Directions:
1. Using the profile of photographer Amy James, decide whether each statement agrees with the text. For each one, answer yes or no and quote the deciding words exactly. (a) Amy James captures her work on color film. (b) A pair of flip-flops lies in the lake next to LSU's Miller dormitory. (c) The right shot for Amy James is a portrait lit only with the sun.
2. Write the next paragraph of the profile of photographer Amy James, picking up after its final sentence.

Extract to read:
The Creatives: Photographer Amy James
AMY JAMES
Hometown: Ruston
Age: 56
Artistry: Photography, painting, writing
Online: amyjames.photography, @amy.james.filmphotographer on Instagram
Beneath a sheet of algae and the depth of murk that swamps the lake next to LSU’s Miller dormitory lies a pair of flip-flops. Like buried treasure, the shoes secretly boast of intrepid photographer Amy James’ willingness to rove through fields and forests and even dubious bodies of water to get the right shot.
“They got sucked into the mud like quicksand,” James recalls. “But I like not knowing what’s going to happen until I get there. I like having to figure things out on a shoot.”
For the Ruston native who still calls herself a country girl at heart, the right shot is always a portrait lit only with the sun, composed by instinct rather than textbook. Often messy, even wild, James’ work is, without fail, captured on traditional black-and-white film in a way that reveals comforting grace both unflinching in its search and unfailing in its spirit. In this way, James’ lens is always mining for the soul, through a darkroom developing process that is a timeless craft tethered to mountains of patience.

Dataset extract:
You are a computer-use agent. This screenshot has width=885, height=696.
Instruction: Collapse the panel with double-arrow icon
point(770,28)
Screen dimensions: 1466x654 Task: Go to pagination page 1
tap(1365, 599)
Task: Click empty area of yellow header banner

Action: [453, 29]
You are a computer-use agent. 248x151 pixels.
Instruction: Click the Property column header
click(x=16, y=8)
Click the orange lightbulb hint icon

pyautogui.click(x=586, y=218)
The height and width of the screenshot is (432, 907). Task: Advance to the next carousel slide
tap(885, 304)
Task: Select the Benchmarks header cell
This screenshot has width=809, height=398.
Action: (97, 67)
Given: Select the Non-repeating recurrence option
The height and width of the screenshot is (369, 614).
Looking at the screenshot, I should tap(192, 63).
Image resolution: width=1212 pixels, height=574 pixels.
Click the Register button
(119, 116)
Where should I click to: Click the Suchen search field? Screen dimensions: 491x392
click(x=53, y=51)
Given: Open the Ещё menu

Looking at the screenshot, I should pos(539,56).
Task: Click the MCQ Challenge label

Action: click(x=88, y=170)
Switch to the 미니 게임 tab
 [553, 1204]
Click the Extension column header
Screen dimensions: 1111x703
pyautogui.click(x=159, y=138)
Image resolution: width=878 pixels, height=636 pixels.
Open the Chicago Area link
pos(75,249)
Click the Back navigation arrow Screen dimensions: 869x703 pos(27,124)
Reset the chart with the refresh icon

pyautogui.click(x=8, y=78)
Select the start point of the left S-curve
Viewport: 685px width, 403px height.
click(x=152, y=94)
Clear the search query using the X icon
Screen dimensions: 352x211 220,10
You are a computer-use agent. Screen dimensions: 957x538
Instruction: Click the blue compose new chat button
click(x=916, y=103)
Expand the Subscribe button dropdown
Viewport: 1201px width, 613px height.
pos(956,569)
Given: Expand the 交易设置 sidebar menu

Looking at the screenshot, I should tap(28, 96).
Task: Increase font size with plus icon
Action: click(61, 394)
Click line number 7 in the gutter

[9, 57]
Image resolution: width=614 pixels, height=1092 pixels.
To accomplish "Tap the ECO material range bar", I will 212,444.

Answers per task:
1.
(a) No: "captured on traditional black-and-white film"
(b) Yes: "the lake next to LSU’s Miller dormitory lies a pair of flip-flops"
(c) Yes: "the right shot is always a portrait lit only with the sun"

2.
“I don’t ever get tired of waiting to see what I’ve got,” James says of working in film versus digital. “Waiting is my favorite part. Once the test sheets are dry, and you go out with your magnifying glass and see that you got it, that’s amazing.”
Though her client subjects range from weddings and children to family pets, James believes all of her art to be deeply autobiographical. Her recent divorce is the theme of an upcoming August show at Baton Rouge Gallery called “Ever After.” For an artist who has documented the death of her father, her son’s addiction recovery, and elderly clients with ailing health, “Ever After” may be the most emotionally charged work of her career.
She calls the new collection necessary for her art and for herself. As adventurous as she is out in nature to get the best light, the most vivid landscape for capturing faces and bodies, she’s just as bold in getting her hands dirty with her personal work.
“I like confrontational images,” James says. “Don’t shy away from the hard things, because the images that challenge you are usually the best.”
Wrapped in a body cast, lying flat on her back and recovering from a risky scoliosis surgery that kept her out of high school, housebound and disconnected from her peers for a full year—a fate worse than death at age 16—James was in incredible pain when she first began creating. Encouraged by her mother, the statuesque artist began drawing, and soon she picked up a camera to document her friends and parties and all the things from which she had been exiled.
“On some level, all portraits are self-portraits,” James says. “That’s the way it should be.”